◆ EXERCISE AIM: Please update the data between the lines holding "Where should I" and "This screenshot has width=1223, height=770.", inclusive, so that "Assessment" becomes "Reports" and all else stays the same.
======== INFORMATION SHOWN
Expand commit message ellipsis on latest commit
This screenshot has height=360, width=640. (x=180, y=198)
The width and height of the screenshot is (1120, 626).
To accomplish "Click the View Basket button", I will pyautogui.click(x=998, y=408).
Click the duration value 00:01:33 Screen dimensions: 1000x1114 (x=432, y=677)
================
======== INFORMATION SHOWN
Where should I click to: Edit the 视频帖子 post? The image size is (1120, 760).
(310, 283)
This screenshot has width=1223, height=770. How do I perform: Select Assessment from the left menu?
================
======== INFORMATION SHOWN
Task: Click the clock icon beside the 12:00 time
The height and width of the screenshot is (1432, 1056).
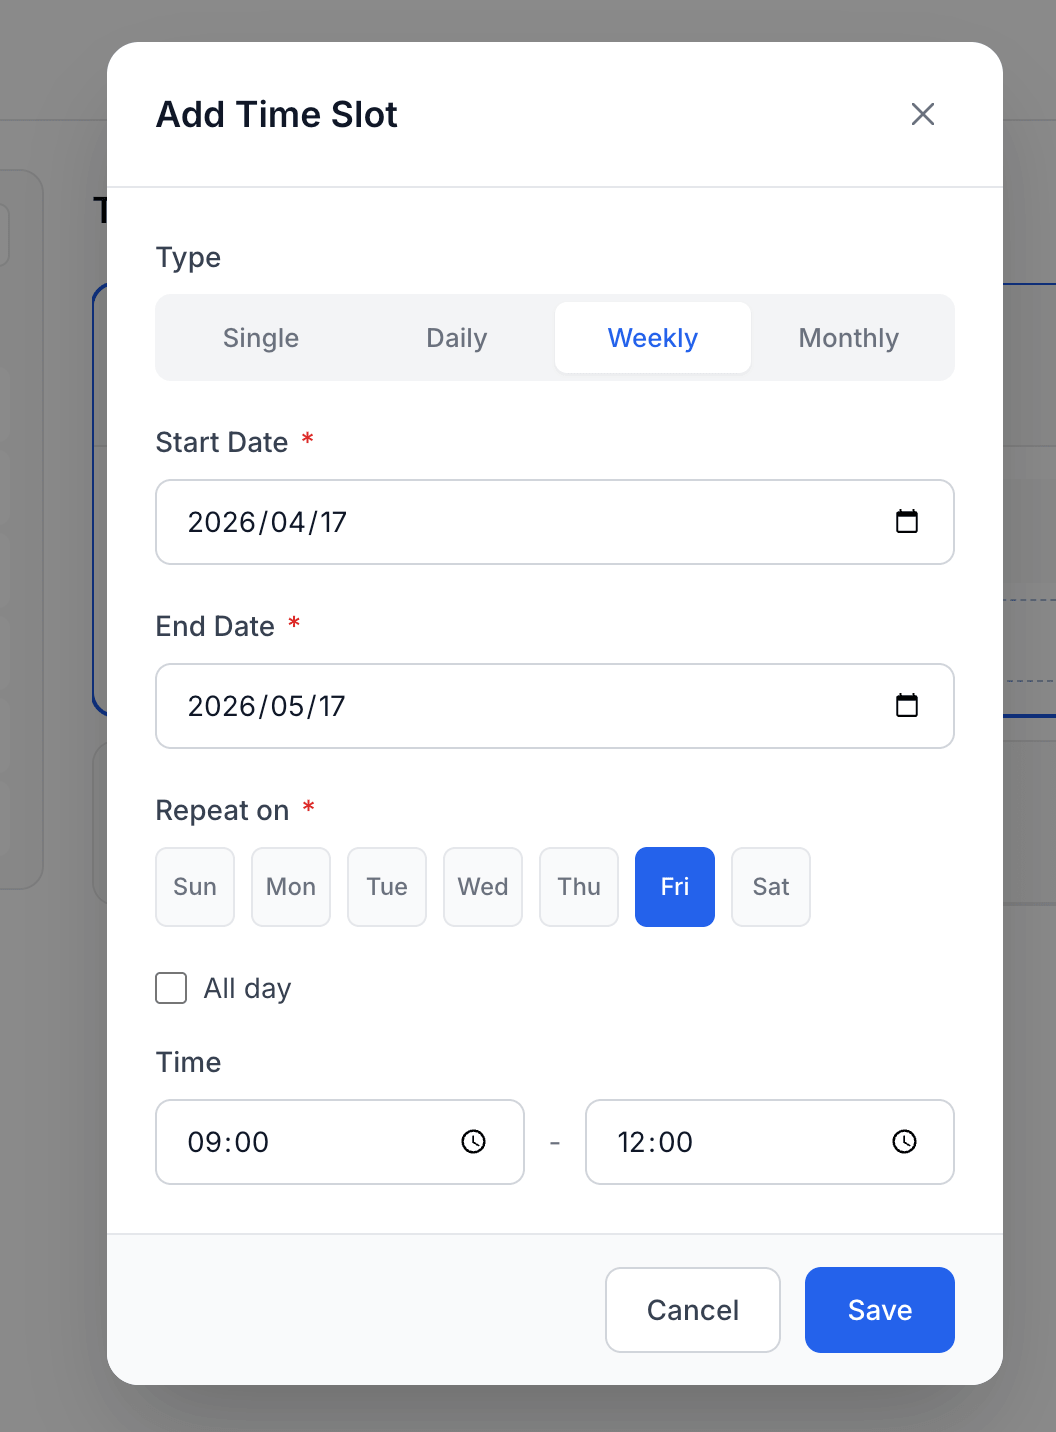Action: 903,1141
================
◆ ANSWER:
Where should I click to: Edit the 视频帖子 post? The image size is (1120, 760).
(310, 283)
This screenshot has width=1223, height=770. How do I perform: Select Reports from the left menu?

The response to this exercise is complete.